The "Purolator" name has a long and turbulent transport history attached to it. But for relative newcomers to the field, the name would likely elicit only blank stares.
The original Purolator operation in the United States disappeared in 1989, after the old Consolidated Freightways Inc. bought Emery Worldwide, which had acquired Purolator two years before. But after a lengthy hiatus, the Purolator brand is making a quiet return to the domestic market with what its U.S. boss says is a unique value proposition for U.S. shippers looking to expand cross-border trade with Canada.
The U.S. arm of Mississauga, Ontario-based Purolator Inc., Purolator International Inc. is angling for a large chunk of the nearly $8 billion-a- year market for transportation and logistics services moving from the United States to Canada. The model is built on combining the subsidiary's growing U.S. capabilities with the parent's core business of serving the transborder and intra-Canadian markets, according to John T. Costanzo, president of Purolator International.

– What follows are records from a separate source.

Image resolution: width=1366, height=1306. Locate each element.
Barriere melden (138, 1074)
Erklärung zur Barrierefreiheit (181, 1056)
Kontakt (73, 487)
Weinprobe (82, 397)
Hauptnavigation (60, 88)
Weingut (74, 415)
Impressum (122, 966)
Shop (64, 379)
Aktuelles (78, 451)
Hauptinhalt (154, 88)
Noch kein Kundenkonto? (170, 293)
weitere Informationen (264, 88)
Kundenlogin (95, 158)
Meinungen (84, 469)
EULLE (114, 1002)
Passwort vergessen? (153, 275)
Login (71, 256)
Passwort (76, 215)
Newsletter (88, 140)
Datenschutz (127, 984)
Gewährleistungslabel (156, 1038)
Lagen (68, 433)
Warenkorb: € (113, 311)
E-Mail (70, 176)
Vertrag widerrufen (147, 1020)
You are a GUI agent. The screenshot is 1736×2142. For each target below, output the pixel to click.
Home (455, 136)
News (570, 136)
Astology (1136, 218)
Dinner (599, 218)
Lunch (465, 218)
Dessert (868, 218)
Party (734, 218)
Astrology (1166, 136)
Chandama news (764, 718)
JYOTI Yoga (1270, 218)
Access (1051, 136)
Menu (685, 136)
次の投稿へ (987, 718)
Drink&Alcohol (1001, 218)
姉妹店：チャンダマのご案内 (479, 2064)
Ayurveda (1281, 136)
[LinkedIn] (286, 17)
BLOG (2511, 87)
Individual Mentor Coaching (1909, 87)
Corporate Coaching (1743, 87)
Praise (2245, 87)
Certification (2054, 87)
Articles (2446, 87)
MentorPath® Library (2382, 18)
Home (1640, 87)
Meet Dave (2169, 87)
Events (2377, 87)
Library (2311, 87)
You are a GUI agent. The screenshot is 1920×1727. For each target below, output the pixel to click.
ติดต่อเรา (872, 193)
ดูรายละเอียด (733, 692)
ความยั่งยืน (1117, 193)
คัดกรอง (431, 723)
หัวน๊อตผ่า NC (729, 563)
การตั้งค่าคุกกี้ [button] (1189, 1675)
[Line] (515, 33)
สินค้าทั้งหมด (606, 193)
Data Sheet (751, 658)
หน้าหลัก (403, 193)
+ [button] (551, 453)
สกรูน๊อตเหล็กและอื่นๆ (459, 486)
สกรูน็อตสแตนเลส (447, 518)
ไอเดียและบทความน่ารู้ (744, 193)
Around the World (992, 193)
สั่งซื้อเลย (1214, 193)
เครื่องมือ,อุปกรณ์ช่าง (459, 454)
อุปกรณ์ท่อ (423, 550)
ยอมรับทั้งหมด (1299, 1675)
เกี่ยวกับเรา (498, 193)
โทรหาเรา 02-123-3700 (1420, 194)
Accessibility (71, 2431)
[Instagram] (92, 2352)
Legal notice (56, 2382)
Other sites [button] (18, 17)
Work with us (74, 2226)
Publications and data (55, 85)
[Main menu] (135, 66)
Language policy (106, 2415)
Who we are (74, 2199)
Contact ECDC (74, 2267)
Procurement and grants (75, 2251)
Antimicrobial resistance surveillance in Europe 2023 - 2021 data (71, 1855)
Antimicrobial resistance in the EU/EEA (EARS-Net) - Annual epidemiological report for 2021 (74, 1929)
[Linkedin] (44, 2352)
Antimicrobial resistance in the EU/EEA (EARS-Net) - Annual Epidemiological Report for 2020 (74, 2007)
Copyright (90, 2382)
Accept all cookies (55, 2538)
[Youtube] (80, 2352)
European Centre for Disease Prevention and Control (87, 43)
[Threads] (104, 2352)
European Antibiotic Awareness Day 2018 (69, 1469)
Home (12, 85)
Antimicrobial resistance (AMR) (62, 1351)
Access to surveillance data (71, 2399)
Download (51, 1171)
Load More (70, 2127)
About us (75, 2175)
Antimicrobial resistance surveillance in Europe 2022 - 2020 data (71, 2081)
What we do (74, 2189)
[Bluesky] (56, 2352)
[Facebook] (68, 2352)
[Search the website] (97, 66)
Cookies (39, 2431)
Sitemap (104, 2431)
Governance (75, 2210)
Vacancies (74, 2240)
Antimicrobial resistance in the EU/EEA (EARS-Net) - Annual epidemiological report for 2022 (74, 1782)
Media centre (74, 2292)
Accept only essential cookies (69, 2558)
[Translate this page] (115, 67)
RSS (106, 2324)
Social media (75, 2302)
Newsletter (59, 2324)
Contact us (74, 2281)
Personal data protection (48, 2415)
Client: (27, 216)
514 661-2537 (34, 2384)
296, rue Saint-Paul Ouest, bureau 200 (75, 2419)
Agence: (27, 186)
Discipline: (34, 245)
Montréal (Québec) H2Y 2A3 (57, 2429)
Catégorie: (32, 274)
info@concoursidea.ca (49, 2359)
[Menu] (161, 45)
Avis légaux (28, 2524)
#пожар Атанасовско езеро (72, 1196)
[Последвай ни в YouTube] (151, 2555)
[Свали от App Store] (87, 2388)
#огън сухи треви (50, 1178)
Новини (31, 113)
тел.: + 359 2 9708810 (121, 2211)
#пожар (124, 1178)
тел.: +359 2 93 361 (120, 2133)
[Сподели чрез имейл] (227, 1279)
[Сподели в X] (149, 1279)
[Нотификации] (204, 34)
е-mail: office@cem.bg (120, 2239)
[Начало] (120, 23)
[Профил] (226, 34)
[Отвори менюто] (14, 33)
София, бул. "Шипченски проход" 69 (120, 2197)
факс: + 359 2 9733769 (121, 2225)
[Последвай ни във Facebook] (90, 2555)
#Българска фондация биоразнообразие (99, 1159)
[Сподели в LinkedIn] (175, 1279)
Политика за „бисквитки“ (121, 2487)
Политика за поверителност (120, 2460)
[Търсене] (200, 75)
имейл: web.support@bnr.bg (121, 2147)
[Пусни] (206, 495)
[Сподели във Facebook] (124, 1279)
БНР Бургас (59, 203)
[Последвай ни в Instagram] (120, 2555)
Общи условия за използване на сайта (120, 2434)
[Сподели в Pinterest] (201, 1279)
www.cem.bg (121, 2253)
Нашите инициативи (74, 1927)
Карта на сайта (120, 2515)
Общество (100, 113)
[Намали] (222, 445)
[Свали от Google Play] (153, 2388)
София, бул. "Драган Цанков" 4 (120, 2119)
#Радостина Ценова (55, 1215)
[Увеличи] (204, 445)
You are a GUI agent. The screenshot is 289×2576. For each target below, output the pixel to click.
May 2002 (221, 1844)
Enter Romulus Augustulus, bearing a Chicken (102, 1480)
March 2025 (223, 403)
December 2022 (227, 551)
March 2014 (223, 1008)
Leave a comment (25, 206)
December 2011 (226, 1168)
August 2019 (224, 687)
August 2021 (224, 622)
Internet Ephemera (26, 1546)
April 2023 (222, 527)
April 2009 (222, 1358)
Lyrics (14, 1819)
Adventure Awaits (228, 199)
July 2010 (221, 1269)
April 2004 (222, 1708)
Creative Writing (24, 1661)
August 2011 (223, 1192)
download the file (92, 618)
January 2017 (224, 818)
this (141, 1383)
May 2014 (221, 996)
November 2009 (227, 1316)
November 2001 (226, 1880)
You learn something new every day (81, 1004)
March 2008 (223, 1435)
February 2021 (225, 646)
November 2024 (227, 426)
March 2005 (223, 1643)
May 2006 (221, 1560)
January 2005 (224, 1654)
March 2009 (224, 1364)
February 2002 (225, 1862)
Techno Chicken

"Our mission is selling Canadian distribution services to U.S. businesses," Costanzo said in an interview with DC Velocity. Costanzo said the subsidiary would also work with its parent to support Canadian companies looking to expand into the United States.
The U.S. unit has no plans to enter the domestic U.S. market, according to Costanzo.
Purolator's transport roots are deeply Canadian. The company was organized as Trans Canada Couriers Ltd., before being acquired in 1967 by Purolator, a U.S.-based air and oil filter maker, and rebranded as Purolator Courier Corp. On the day of Purolator Courier's sale to Emery, Purolator's Canadian operation was spun off to a Canadian private equity firm. In the early 1990s, the Canadian operation was sold to Canada Post, which today controls about 94 percent of the total company.
Purolator Inc. currently generates about $1.7 billion in annual revenue and has about a 30-percent share of the intra-Canada small-package market, according to Costanzo. Its Canadian network is bigger than the combined networks of FedEx Corp. and UPS Inc., which Costanzo said are Purolator's two chief rivals.
The breadth of the Canadian operation, and the U.S. subsidiary's ability to leverage it, are the key selling points to U.S. businesses, Costanzo said. "We are pretty unique when it comes to this," he said.
Purolator International will open its 20th U.S. office when Miami comes on line by year's end. Costanzo said the company plans to add 10 U.S. offices during 2012. The U.S. operation currently has $150 million in annual sales and is growing at a 30-percent annualized rate, Costanzo said.
Costanzo said the subsidiary plans to expand into Mexico, where it will target U.S.-based businesses with services linking Canada and Mexico. It also plans to export its model to Europe, pursuing companies on the continent that might be interested in entering or expanding into Canada, which is the world's ninth largest economy.
Our motto is "We Deliver Canada,'" he said.